What is an aerospace engineer?

Aerospace engineers are the brainiacs who design things like planes and spaceships. They use cool science like aerodynamics (how air flows around stuff) and propulsion (how to make things move through air or space) to build these vehicles. They’re super important in improving air travel and helping us explore space.

Duties and responsibilities

Imagine building a plane or a spaceship—that’s what these engineers do every day! They design everything from the big picture to tiny details and ensure everything works safely. They’re like the masterminds who turn cool ideas into real, flying machines.

Work environment

These engineers can be found in offices, labs, or factories.
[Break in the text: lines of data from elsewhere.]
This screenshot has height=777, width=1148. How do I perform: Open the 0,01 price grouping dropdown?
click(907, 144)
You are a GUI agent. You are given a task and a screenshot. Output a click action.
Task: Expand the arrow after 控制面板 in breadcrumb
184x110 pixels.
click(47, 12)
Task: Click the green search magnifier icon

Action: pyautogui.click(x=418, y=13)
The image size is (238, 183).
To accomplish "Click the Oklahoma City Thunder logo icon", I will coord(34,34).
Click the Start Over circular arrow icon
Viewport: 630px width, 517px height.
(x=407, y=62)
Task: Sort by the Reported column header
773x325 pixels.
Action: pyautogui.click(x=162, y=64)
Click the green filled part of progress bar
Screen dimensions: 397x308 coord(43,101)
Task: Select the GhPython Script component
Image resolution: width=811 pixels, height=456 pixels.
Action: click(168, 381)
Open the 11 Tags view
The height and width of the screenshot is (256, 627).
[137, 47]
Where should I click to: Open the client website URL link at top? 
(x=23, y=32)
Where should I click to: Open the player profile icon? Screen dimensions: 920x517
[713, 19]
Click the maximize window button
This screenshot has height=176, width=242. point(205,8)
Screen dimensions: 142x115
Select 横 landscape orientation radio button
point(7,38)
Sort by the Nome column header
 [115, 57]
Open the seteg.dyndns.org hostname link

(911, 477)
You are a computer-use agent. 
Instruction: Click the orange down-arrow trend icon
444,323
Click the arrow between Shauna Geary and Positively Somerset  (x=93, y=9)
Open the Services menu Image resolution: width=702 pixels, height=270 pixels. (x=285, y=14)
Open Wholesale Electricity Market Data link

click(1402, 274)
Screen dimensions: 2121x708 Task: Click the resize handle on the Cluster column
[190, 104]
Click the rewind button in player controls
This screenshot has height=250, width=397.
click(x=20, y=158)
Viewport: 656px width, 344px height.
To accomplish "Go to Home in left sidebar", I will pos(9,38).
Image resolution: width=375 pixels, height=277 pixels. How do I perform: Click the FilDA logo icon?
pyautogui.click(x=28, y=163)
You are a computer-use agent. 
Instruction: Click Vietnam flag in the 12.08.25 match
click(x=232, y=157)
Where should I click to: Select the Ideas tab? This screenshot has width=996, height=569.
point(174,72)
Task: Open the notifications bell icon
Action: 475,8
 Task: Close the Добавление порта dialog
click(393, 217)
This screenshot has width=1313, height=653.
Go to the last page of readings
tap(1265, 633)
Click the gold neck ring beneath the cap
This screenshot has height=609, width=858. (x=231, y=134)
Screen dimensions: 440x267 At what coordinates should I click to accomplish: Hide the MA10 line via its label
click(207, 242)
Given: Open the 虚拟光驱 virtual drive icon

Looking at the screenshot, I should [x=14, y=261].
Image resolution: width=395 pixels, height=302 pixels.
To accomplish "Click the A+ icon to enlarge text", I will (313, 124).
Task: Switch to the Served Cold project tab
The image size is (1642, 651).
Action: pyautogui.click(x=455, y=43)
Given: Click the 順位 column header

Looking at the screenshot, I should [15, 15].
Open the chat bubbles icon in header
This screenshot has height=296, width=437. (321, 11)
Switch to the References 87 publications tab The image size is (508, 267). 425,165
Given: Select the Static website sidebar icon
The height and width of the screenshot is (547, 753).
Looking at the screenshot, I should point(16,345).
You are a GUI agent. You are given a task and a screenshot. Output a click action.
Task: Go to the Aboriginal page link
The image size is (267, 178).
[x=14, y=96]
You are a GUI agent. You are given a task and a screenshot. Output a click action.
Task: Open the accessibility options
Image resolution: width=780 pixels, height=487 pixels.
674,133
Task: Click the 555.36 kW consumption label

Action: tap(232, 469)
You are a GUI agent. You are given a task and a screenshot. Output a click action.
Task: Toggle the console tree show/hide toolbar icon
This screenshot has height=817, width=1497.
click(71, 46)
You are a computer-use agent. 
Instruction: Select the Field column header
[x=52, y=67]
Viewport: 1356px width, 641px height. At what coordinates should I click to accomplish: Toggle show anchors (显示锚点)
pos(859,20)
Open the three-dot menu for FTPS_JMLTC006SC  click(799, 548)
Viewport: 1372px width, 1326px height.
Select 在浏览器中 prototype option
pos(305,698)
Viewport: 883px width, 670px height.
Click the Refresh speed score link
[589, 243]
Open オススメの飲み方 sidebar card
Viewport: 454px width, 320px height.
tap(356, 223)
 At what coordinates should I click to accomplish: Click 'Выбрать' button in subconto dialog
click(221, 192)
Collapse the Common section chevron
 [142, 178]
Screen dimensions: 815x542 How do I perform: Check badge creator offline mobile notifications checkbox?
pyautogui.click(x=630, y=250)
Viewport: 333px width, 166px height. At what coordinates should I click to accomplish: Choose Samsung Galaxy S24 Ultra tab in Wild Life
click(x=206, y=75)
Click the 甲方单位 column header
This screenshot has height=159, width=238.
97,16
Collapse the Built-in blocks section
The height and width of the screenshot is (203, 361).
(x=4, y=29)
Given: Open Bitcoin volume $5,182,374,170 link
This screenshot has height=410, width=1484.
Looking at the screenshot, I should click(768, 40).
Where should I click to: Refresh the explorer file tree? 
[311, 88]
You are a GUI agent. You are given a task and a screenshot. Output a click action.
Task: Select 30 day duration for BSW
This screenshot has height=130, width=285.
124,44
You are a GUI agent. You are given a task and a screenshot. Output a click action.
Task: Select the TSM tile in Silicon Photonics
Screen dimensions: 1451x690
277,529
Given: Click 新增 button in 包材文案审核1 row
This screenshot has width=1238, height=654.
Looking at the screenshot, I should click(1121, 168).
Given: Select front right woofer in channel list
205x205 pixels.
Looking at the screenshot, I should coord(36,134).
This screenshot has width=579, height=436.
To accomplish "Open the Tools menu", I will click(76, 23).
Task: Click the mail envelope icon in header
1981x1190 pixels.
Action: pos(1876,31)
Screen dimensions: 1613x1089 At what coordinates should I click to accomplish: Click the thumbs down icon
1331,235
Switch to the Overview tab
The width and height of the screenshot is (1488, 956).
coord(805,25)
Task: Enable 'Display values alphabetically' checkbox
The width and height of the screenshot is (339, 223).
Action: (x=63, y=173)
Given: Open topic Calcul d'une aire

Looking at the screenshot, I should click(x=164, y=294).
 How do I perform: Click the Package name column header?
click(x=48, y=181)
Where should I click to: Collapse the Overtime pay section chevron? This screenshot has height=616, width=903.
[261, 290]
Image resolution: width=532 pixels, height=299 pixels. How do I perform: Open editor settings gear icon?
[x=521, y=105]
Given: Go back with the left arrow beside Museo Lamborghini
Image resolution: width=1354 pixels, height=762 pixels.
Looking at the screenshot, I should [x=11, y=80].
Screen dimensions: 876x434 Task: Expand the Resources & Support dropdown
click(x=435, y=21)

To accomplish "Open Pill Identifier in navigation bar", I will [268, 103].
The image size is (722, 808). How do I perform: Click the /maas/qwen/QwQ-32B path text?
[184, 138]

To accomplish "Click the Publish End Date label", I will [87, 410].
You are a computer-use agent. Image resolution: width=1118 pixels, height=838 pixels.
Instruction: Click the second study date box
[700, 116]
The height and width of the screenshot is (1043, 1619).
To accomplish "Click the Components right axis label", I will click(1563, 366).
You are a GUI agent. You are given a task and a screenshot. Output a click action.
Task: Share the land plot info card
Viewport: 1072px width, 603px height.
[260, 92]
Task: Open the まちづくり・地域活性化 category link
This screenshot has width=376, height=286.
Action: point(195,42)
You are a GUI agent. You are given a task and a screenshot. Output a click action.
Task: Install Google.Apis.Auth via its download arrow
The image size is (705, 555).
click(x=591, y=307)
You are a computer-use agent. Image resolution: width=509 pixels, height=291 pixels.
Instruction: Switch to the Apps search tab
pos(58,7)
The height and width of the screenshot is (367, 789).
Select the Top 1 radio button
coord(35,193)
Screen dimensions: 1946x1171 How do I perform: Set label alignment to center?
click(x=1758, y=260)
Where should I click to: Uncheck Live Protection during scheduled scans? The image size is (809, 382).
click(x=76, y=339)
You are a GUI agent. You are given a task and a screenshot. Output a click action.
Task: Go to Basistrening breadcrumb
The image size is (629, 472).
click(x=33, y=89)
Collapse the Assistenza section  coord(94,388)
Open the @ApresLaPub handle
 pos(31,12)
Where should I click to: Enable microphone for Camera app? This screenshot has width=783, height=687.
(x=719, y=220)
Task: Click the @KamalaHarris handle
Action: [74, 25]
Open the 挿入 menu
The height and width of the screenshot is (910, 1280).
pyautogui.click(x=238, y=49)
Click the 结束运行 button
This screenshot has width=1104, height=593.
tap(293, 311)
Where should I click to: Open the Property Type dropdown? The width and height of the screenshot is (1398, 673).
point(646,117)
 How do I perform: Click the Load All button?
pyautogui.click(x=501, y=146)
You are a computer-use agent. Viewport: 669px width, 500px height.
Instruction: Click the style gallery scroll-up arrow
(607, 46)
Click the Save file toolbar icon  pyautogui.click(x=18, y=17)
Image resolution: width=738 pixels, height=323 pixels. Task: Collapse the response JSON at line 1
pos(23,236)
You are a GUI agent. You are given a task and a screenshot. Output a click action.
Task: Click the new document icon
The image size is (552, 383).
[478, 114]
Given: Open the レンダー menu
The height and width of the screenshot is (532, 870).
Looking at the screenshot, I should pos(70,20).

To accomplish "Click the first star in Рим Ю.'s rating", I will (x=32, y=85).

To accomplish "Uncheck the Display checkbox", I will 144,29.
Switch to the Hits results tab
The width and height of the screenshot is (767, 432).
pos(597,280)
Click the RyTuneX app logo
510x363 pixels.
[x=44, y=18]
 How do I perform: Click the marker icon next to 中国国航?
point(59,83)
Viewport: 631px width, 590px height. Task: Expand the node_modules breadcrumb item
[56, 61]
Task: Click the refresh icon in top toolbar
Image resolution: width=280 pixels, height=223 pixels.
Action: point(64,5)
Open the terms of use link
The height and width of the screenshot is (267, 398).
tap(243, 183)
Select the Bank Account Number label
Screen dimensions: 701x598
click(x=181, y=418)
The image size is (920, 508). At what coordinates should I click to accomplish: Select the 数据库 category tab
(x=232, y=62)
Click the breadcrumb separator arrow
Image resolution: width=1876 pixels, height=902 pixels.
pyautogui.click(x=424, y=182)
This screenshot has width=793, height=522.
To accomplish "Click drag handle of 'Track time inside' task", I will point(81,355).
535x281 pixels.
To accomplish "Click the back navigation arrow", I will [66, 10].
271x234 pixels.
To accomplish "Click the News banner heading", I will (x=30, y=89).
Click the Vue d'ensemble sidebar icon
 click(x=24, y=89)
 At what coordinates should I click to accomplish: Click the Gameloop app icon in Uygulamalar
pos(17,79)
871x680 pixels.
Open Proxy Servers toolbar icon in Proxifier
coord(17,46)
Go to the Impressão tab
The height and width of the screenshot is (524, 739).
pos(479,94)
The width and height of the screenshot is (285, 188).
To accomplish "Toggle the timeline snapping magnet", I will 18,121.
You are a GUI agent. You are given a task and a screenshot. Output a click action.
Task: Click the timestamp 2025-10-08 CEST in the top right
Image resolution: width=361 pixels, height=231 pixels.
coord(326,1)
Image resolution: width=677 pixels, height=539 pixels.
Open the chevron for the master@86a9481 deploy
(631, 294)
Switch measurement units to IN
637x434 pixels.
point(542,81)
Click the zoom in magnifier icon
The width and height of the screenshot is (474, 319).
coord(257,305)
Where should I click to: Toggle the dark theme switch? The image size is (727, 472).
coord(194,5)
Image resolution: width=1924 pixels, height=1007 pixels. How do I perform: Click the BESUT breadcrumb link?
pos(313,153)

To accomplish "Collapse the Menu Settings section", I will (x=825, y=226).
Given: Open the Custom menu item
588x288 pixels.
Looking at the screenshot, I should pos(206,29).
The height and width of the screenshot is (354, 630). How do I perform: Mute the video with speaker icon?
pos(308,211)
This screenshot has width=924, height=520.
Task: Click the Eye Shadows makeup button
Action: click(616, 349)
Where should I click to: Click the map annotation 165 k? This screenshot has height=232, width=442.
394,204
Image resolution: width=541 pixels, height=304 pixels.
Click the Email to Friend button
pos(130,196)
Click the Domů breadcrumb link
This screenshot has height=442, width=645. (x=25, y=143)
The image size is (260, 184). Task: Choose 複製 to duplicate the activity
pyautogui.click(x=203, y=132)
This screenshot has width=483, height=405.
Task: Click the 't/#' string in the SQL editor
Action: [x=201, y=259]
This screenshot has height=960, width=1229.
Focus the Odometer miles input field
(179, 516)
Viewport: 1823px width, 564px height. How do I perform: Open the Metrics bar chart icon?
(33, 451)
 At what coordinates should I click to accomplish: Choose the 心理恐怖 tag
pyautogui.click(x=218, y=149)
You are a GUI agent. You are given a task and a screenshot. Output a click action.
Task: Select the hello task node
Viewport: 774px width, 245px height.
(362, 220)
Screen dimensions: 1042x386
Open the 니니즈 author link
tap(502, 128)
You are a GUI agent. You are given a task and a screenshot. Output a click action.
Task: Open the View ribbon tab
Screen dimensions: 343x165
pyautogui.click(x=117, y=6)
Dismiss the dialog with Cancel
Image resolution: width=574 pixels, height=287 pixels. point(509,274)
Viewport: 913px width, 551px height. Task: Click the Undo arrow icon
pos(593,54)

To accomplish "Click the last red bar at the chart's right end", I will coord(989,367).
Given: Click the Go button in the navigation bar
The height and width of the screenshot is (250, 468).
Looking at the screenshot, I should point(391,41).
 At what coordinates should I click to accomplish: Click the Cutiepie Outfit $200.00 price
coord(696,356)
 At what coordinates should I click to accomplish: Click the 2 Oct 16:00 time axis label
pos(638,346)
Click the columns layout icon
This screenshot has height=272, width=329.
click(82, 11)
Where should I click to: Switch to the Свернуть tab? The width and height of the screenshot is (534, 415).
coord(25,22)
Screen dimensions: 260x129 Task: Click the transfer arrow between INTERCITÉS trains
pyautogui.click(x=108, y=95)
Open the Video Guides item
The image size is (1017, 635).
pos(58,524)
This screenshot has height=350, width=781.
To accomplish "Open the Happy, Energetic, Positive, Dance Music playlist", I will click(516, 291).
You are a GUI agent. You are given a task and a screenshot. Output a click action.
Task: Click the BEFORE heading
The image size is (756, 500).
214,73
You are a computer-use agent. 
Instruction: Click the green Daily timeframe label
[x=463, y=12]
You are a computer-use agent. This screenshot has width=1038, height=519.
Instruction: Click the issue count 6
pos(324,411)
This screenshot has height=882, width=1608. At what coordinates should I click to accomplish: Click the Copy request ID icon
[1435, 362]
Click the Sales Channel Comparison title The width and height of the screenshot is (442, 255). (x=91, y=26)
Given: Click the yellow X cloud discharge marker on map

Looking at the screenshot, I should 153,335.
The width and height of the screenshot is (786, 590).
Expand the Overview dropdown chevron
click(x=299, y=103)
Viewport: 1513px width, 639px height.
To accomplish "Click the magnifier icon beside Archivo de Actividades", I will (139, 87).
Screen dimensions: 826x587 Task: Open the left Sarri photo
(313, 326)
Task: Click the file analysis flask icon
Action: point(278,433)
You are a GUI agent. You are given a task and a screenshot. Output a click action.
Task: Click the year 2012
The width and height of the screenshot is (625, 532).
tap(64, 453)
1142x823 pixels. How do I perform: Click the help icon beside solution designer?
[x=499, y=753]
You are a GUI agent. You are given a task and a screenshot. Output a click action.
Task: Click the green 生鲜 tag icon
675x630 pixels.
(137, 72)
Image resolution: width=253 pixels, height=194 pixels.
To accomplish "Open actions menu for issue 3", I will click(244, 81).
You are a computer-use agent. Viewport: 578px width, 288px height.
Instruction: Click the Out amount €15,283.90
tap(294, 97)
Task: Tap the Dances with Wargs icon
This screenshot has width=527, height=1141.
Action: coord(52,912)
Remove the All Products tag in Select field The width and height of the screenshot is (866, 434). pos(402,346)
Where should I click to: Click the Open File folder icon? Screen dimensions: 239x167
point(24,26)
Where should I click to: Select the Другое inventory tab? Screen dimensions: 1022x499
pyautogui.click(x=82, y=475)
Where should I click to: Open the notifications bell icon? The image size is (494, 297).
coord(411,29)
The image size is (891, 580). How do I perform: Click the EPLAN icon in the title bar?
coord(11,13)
They work on projects that matter, like defending our country or sending stuff to space. They’re team players, working with other smart people to tackle big challenges. Sometimes, they even get to travel around the world for their job.

Typical work hours

Most aerospace engineers work full-time, usually around 40 hours a week. But when they’re racing against a deadline or working on something really groundbreaking, they might work extra hours. They must be ready to shift their schedule, especially when working on big space projects. Plus, some travel might be part of the job, which can be an incredible perk!

How to become an aerospace engineer

Want to design the next cool spaceship or jet? Here’s how you can start your journey to becoming an aerospace engineer:

    Step 1: Get your high school diploma

    Focus on math, physics, and chemistry in high school. These subjects are the basic building blocks for understanding how things fly.

    Step 2: Earn a bachelor’s degree

    Next, you’ll need a bachelor’s degree in aerospace engineering. This is where you learn all the interesting stuff, like how planes stay in the air, how to design them, and what makes them zoom through the sky.

    Step 3: Get hands-on experience

    While studying, try to get an internship or join a co-op program. This is your chance to work with actual aerospace companies and see how the real world of engineering works.

    Step 4: Consider advanced degrees (optional)

    A master’s degree or Ph.D. can help you specialize in things like spacecraft design or fluid mechanics. It’s extra study, but it could lead you to some awesome jobs in research or teaching.

    Step 5: Get licensed

    Becoming a licensed professional engineer (PE) is a big plus. It involves passing exams and getting some work experience. Think of it like a badge of honor showing you know your stuff.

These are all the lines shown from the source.